When I found out about the two of them the other day I text my ex asking if it was true. I know it may not have been the best decision, but like my friend who had told me said, it’s better for me to find out now rather than seeing the two of them walking down the street together. Inevitably it was a yes, they were going out with each other. Unfortunately this is where I made my mistake of not leaving it. I said I was surprised at how quick they had got together after only being apart with me for a month. She obviously didn’t take kindly to my comments. I was genuinely surprised though, thinking that after just one month she could be with a new guy, knowing the shy person she was. I know I couldn’t do it, and I’m a pretty positive outgoing guy.
I had a night of anger and wanted to beat the living crap out of the guy. The next day I asked my ex if the three of us could meet (again probably not a good choice), so that I could clear the air with the two of them and show that there are no hard feelings and I would leave them be. She was uncharacteristically nasty towards me and told me to do-one basically. She then told me her parents were aware that I was trying to come between her and her new boyfriend and were angry at me (I’d always had a very close relationship with her parents, so it hurt when I found out she was lying to them about me). In the end, knowing she wouldn’t meet I sent her a lengthy message on facebook apologising if I’d done anything to put pressure on her and her new boyfriend and I’d leave her alone and never contact her again.
Now I know it was my decision to break up with her, and it’s not something I regret, I stick by it. But since them few days ago I have found myself weeping like a baby, mainly at nights. I want to move on and it’s only since I’ve found out about her and this new guy that I’ve been a mess.

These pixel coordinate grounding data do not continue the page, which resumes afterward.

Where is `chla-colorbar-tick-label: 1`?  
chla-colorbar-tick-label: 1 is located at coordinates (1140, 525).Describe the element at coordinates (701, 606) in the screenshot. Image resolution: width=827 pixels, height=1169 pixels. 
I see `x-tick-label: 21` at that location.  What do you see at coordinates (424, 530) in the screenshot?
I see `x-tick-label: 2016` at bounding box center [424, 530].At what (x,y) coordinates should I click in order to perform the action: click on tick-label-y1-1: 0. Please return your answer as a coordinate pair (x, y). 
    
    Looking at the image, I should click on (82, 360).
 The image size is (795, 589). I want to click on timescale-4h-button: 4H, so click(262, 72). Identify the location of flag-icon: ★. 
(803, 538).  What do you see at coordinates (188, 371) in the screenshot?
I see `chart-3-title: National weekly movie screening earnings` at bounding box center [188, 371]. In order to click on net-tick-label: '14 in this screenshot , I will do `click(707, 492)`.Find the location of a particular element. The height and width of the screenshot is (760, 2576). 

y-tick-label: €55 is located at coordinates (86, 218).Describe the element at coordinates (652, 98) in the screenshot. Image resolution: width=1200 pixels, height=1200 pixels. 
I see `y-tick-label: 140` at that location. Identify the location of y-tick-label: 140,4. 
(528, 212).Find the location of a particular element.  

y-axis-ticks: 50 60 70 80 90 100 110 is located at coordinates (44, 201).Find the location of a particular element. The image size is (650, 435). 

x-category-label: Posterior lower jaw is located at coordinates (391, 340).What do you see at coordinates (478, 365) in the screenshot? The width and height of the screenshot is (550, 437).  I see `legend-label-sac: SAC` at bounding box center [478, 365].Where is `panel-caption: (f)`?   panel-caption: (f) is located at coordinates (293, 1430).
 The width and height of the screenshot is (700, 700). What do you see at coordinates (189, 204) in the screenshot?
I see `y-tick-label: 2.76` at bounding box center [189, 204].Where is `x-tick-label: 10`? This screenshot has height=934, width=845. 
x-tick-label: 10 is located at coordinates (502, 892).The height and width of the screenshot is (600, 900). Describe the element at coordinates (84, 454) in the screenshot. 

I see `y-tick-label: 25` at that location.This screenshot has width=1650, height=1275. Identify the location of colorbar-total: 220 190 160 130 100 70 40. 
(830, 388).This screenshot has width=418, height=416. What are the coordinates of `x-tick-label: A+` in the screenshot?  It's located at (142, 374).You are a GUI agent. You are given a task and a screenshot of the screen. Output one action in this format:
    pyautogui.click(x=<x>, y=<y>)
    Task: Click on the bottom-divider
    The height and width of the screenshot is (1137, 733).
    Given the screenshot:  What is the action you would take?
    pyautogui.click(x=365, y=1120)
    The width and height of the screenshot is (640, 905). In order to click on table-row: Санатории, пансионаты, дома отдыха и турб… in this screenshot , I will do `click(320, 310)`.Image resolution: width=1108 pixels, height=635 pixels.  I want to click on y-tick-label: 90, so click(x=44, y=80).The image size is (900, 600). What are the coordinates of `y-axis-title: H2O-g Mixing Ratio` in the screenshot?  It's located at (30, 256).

I’m taking a girl for a drink in a couple of weeks, she seems lovely, but I don’t want to turn up and I still have my ex on my mind, or be an emotional wreck still.
I also seem to have lost my appetite, and usually I’m a big eater haha.
I’ve read a lot of ‘how to get over her’ articles already, and a lot of them just seem so cliché. I mean it probably just is a case of time and hopefully I’ll be over it soon, but was just wondering if anyone had any advice based on their own experiences?
I’d like to personally thank anyone if they took the time to read that whole thing, it means a lot knowing there are people that care.